Pipeline finished. Russia's Gazprom said Friday it had completed construction of the Nord Stream 2 pipeline, which will deliver Russian natural gas to European markets. The controversial project, which has been heavily criticized by the United States and Ukraine, will not become operational until the end of the year.
Chinese drills. China is conducting yet another set of island-seizure drills in the South China Sea. Two areas have been cordoned off from shipping traffic for live-fire exercises, according to China's Maritime Safety Administration. Chinese state media also said another amphibious landing exercise was held Wednesday.
South Asia tour. The head of U.S. intelligence, William Burns, met Thursday with Pakistan's army chief and head of intelligence in Islamabad. Ahead of his trip to Pakistan, Burns visited New Delhi to meet with India's national security adviser.
Friend or foe? China is lobbying Australia to support Beijing's apparent bid to join the revived Trans-Pacific Partnership. This is the same China that's squeezing Australia on trade on dozens of fronts in retaliation for Australian criticism of Beijing's handling of the coronavirus outbreak and participation in various multilateral initiatives, like the Quad, that can be interpreted as anti-Chinese.
Hacking investigation. Germany's chief prosecutor launched an investigation into recent cyberattacks targeting German politicians. Berlin suspects Russia's military intelligence service, the GRU, is behind the attacks. Earlier this week, Germany accused Russia of trying to influence upcoming federal elections.

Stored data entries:

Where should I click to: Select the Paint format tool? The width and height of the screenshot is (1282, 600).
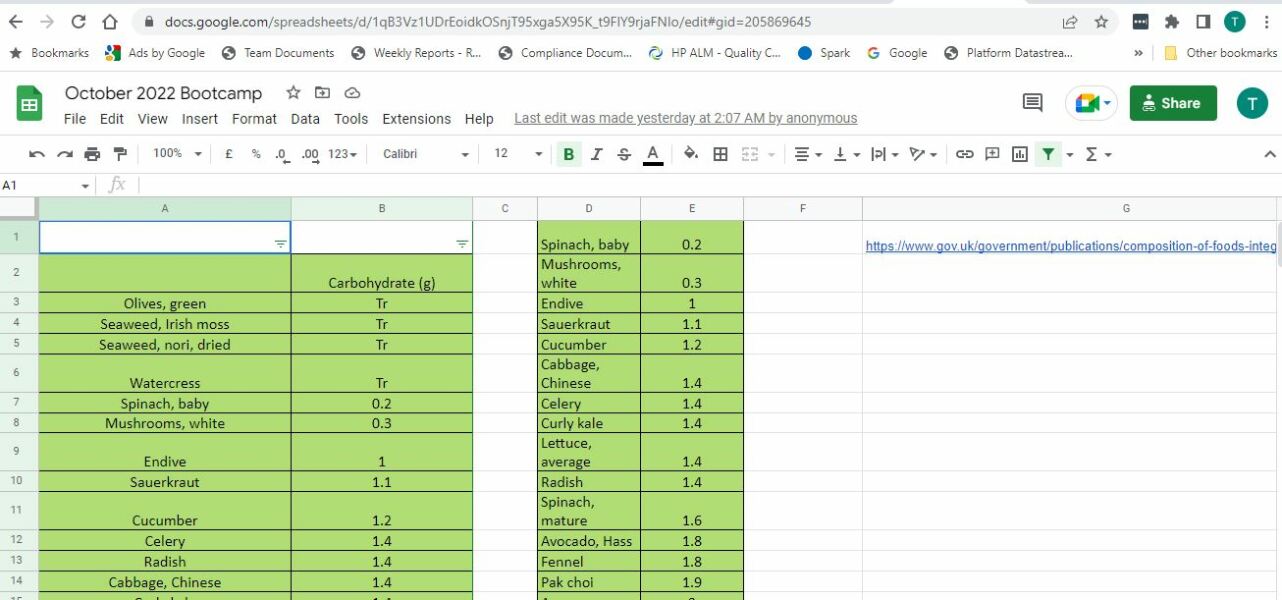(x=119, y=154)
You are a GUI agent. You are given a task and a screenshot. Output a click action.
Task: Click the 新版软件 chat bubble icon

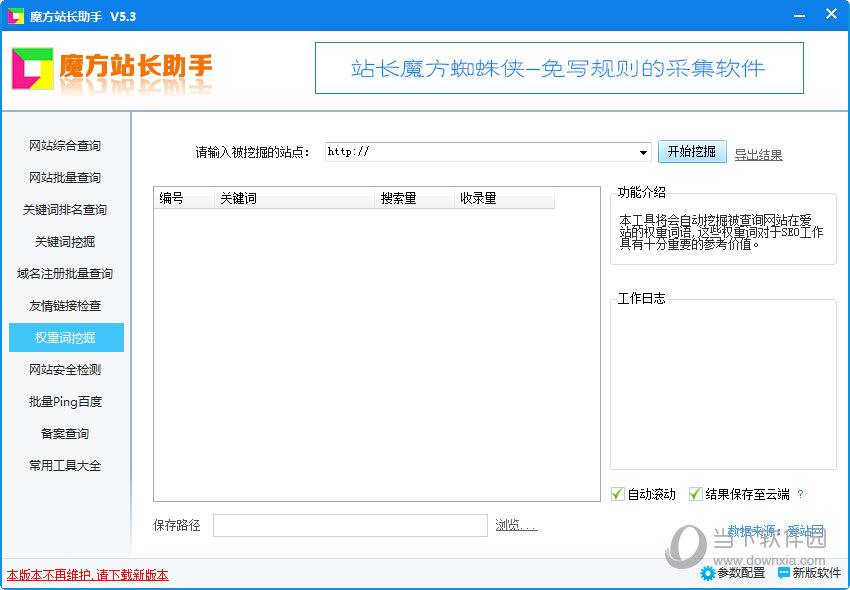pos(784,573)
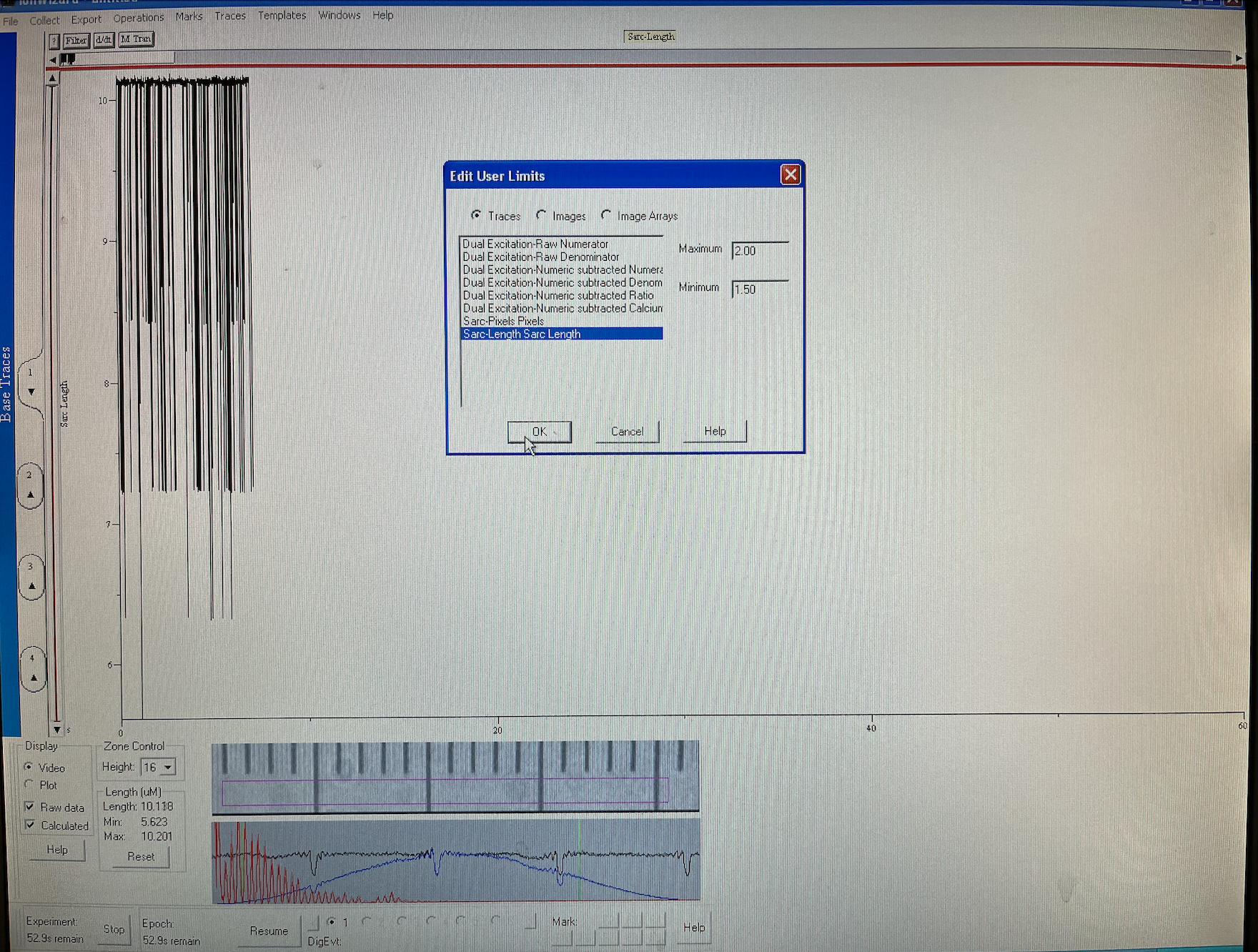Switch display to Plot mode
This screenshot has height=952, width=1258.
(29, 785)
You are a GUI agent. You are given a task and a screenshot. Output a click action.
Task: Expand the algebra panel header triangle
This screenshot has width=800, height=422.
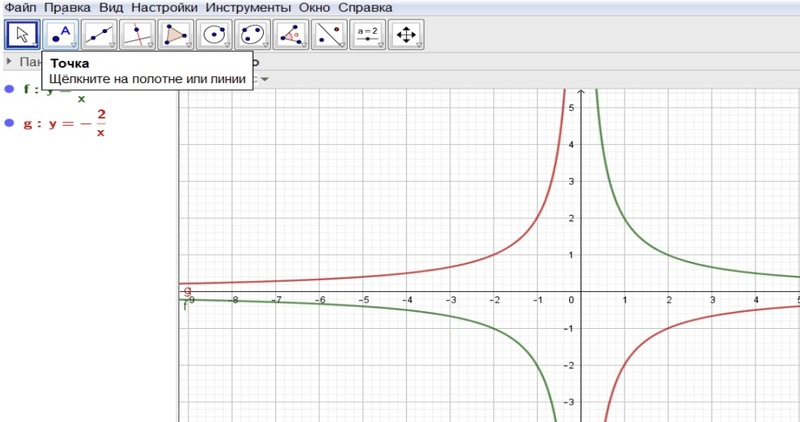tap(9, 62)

▸ **PROBLEMS TO SOLVE**:
1. According to the world news briefs, when will the Nord Stream 2 pipeline become operational?
2. Extend the world news briefs by writing on from their final sentence.

▸ **SOLVED PROBLEMS**:
1. Not until the end of the year.

2.
No budging on the budget. Eight northern and eastern members of the European Union jointly released a policy paper making clear that they would not agree to loosen EU fiscal rules – which countries like France, Italy and Spain have been campaigning for to help them cope with the economic fallout of the pandemic. The document was released ahead of a summit of EU finance ministers that began Friday and will run until Saturday.
Libyan diplomacy. Turkey's defense and foreign ministers met with the head of the Tripoli-based advisory body the High Council of State. Discussions centered on Libyan elections scheduled for December. Meanwhile, Libya's prime minister visited Tunisia to meet with President Kais Saied. Talks focused on border security and counterterrorism.
Integration. During a meeting of the Council of Ministers of the Union State, an integration project between Russia and Belarus, the two countries signed deals for 28 projects, including a single oil market and harmonized tax and customs laws. Russia also agreed to maintain current gas prices for Belarus until 2022 and provide Minsk with loans worth up to $640 million.
Threats. Sudan threatened to close Eritrea's embassy in Khartoum, accusing it of engaging in espionage and illegal activities along with the Ethiopian embassy.